(Dataset records)
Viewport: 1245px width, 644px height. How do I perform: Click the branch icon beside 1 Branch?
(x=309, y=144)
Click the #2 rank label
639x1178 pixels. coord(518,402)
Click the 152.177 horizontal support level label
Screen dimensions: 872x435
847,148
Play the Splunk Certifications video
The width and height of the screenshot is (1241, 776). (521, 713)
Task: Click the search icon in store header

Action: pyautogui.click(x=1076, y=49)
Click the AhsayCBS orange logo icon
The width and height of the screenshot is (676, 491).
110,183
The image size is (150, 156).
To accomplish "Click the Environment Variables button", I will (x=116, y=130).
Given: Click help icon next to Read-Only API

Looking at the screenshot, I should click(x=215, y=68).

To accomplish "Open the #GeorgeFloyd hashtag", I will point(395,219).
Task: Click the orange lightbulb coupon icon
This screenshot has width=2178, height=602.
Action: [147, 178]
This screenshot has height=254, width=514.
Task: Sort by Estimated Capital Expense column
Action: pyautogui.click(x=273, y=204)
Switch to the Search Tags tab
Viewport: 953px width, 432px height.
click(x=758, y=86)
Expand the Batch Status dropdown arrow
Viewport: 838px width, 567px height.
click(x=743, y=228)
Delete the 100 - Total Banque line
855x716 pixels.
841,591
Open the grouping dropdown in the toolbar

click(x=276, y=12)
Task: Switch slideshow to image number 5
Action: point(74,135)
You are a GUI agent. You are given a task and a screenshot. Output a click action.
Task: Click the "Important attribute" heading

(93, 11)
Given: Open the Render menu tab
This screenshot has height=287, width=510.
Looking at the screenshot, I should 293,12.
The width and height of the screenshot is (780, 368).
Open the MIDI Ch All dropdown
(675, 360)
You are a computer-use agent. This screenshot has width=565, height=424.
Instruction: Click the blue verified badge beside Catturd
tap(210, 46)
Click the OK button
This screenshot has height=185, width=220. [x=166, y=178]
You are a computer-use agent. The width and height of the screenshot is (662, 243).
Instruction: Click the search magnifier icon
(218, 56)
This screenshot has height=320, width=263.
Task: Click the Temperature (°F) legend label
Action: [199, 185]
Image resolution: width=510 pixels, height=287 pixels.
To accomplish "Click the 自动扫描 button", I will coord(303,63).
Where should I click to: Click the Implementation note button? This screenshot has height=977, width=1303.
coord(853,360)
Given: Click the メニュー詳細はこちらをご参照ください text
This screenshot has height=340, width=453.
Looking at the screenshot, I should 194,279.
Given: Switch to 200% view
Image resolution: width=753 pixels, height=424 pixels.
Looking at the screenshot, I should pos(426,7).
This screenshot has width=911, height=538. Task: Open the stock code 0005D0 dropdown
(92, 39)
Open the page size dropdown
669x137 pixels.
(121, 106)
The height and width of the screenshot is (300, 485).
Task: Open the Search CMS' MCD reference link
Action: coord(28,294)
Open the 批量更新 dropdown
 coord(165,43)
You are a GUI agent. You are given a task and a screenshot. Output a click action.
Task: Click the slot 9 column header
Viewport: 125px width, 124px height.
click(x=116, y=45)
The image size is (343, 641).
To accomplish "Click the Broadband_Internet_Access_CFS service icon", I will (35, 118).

[WHAT TO DO] Rewrite the lines of the material above as a numbered list, omitting the blank lines.

[COMPLETE RESPONSE]
1. Viewport: 1245px width, 644px height. How do I perform: Click the branch icon beside 1 Branch?
2. (x=309, y=144)
3. Click the #2 rank label
4. 639x1178 pixels. coord(518,402)
5. Click the 152.177 horizontal support level label
6. Screen dimensions: 872x435
7. 847,148
8. Play the Splunk Certifications video
9. The width and height of the screenshot is (1241, 776). (521, 713)
10. Task: Click the search icon in store header
11. Action: pyautogui.click(x=1076, y=49)
12. Click the AhsayCBS orange logo icon
13. The width and height of the screenshot is (676, 491).
14. 110,183
15. The image size is (150, 156).
16. To accomplish "Click the Environment Variables button", I will (x=116, y=130).
17. Given: Click help icon next to Read-Only API
18. Looking at the screenshot, I should click(x=215, y=68).
19. To accomplish "Open the #GeorgeFloyd hashtag", I will point(395,219).
20. Task: Click the orange lightbulb coupon icon
21. This screenshot has width=2178, height=602.
22. Action: [147, 178]
23. This screenshot has height=254, width=514.
24. Task: Sort by Estimated Capital Expense column
25. Action: pyautogui.click(x=273, y=204)
26. Switch to the Search Tags tab
27. Viewport: 953px width, 432px height.
28. click(x=758, y=86)
29. Expand the Batch Status dropdown arrow
30. Viewport: 838px width, 567px height.
31. click(x=743, y=228)
32. Delete the 100 - Total Banque line
33. 855x716 pixels.
34. 841,591
35. Open the grouping dropdown in the toolbar
36. click(x=276, y=12)
37. Task: Switch slideshow to image number 5
38. Action: point(74,135)
39. You are a GUI agent. You are given a task and a screenshot. Output a click action.
40. Task: Click the "Important attribute" heading
41. (93, 11)
42. Given: Open the Render menu tab
43. This screenshot has height=287, width=510.
44. Looking at the screenshot, I should 293,12.
45. The width and height of the screenshot is (780, 368).
46. Open the MIDI Ch All dropdown
47. (675, 360)
48. You are a computer-use agent. This screenshot has width=565, height=424.
49. Instruction: Click the blue verified badge beside Catturd
50. tap(210, 46)
51. Click the OK button
52. This screenshot has height=185, width=220. [x=166, y=178]
53. You are a computer-use agent. The width and height of the screenshot is (662, 243).
54. Instruction: Click the search magnifier icon
55. (218, 56)
56. This screenshot has height=320, width=263.
57. Task: Click the Temperature (°F) legend label
58. Action: [199, 185]
59. Image resolution: width=510 pixels, height=287 pixels.
60. To accomplish "Click the 自动扫描 button", I will coord(303,63).
61. Where should I click to: Click the Implementation note button? This screenshot has height=977, width=1303.
62. coord(853,360)
63. Given: Click the メニュー詳細はこちらをご参照ください text
64. This screenshot has height=340, width=453.
65. Looking at the screenshot, I should 194,279.
66. Given: Switch to 200% view
67. Image resolution: width=753 pixels, height=424 pixels.
68. Looking at the screenshot, I should pos(426,7).
69. This screenshot has width=911, height=538. Task: Open the stock code 0005D0 dropdown
70. (92, 39)
71. Open the page size dropdown
72. 669x137 pixels.
73. (121, 106)
74. The height and width of the screenshot is (300, 485).
75. Task: Open the Search CMS' MCD reference link
76. Action: coord(28,294)
77. Open the 批量更新 dropdown
78.  coord(165,43)
79. You are a GUI agent. You are given a task and a screenshot. Output a click action.
80. Task: Click the slot 9 column header
81. Viewport: 125px width, 124px height.
82. click(x=116, y=45)
83. The image size is (343, 641).
84. To accomplish "Click the Broadband_Internet_Access_CFS service icon", I will (35, 118).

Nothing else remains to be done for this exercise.